Tue Mar 16 19:04:09 UTC 2021

On Tue, Mar 16, 2021 at 6:02 PM Mickaël Salaün <mic at digikod.net> wrote:
> One could argue that chroot(2) is useless without a properly populated
> root hierarchy (i.e. without /dev and /proc).  However, there are
> multiple use cases that don't require the chrooting process to create
> file hierarchies with special files nor mount points, e.g.:
> * A process sandboxing itself, once all its libraries are loaded, may
>   not need files other than regular files, or even no file at all.
> * Some pre-populated root hierarchies could be used to chroot into,
>   provided for instance by development environments or tailored
>   distributions.
> * Processes executed in a chroot may not require access to these special
>   files (e.g. with minimal runtimes, or by emulating some special files
>   with a LD_PRELOADed library or seccomp).
>
> Unprivileged chroot is especially interesting for userspace developers
> wishing to harden their applications.  For instance, chroot(2) and Yama
> enable to build a capability-based security (i.e. remove filesystem
> ambient accesses) by calling chroot/chdir with an empty directory and
> accessing data through dedicated file descriptors obtained with
> openat2(2) and RESOLVE_BENEATH/RESOLVE_IN_ROOT/RESOLVE_NO_MAGICLINKS.

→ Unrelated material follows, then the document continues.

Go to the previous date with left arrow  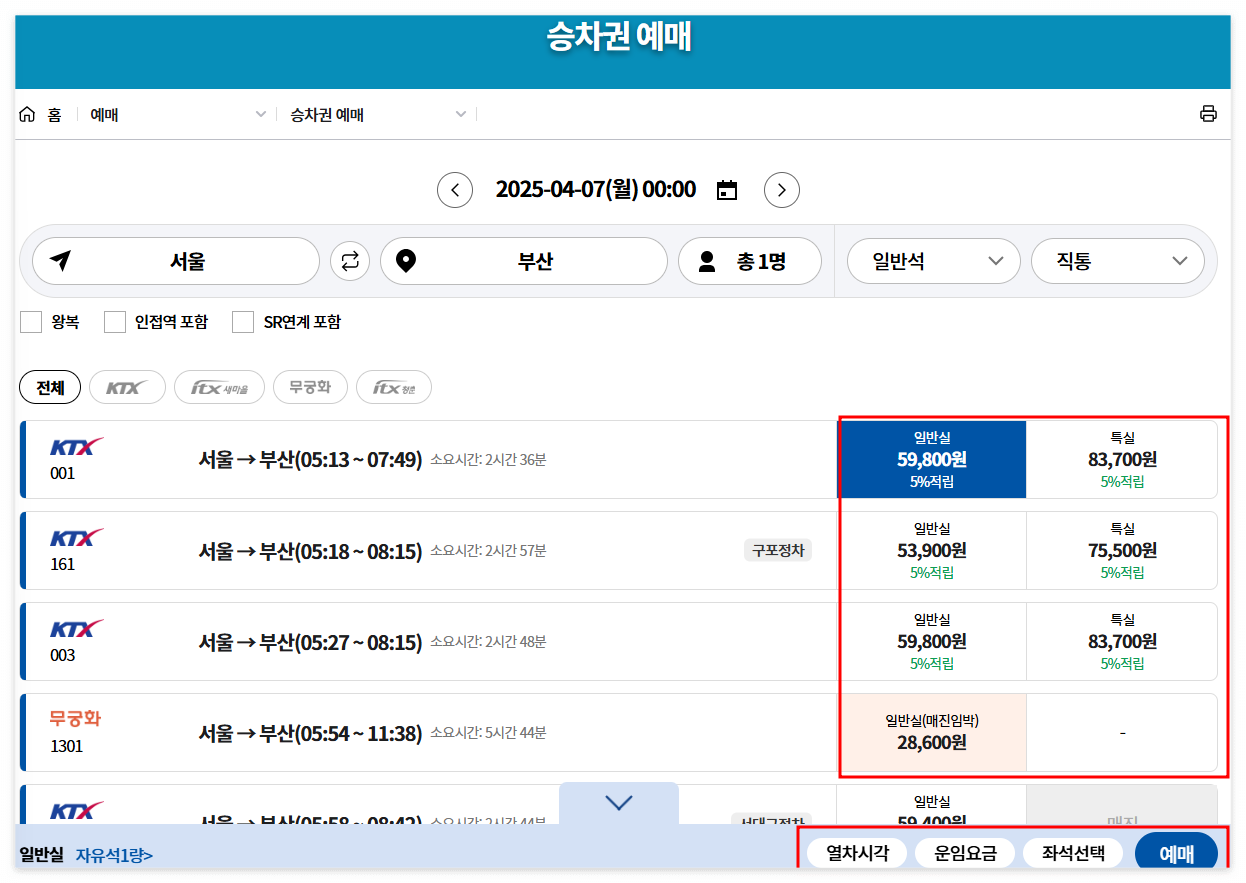click(x=455, y=189)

I don't entirely understand. Are you writing this with the assumption
that a future change will make it possible to set these RESOLVE flags
process-wide, or something like that?

As long as that doesn't exist, I think that to make this safe, you'd
have to do something like the following - let a child process set up a
new mount namespace for you, and then chroot() into that namespace's
root:

struct shared_data {
  int root_fd;
};
int helper_fn(void *args) {
  struct shared_data *shared = args;
  mount("none", "/tmp", "tmpfs", MS_NOSUID|MS_NODEV, "");
  mkdir("/tmp/old_root", 0700);
  pivot_root("/tmp", "/tmp/old_root");
  umount("/tmp/old_root", "");
  shared->root_fd = open("/", O_PATH);
}
void setup_chroot() {
  struct shared_data shared = {};
  prctl(PR_SET_NO_NEW_PRIVS, 1, 0, 0, 0);
  clone(helper_fn, my_stack,
CLONE_VFORK|CLONE_VM|CLONE_FILES|CLONE_NEWUSER|CLONE_NEWNS|SIGCHLD,
NULL);
  fchdir(shared.root_fd);
  chroot(".");
}

[...]
> diff --git a/fs/open.c b/fs/open.c
[...]
> +static inline int current_chroot_allowed(void)
> +{
> +       /*
> +        * Changing the root directory for the calling task (and its future
> +        * children) requires that this task has CAP_SYS_CHROOT in its
> +        * namespace, or be running with no_new_privs and not sharing its
> +        * fs_struct and not escaping its current root (cf. create_user_ns()).
> +        * As for seccomp, checking no_new_privs avoids scenarios where
> +        * unprivileged tasks can affect the behavior of privileged children.
> +        */
> +       if (task_no_new_privs(current) && current->fs->users == 1 &&

this read of current->fs->users should be using READ_ONCE()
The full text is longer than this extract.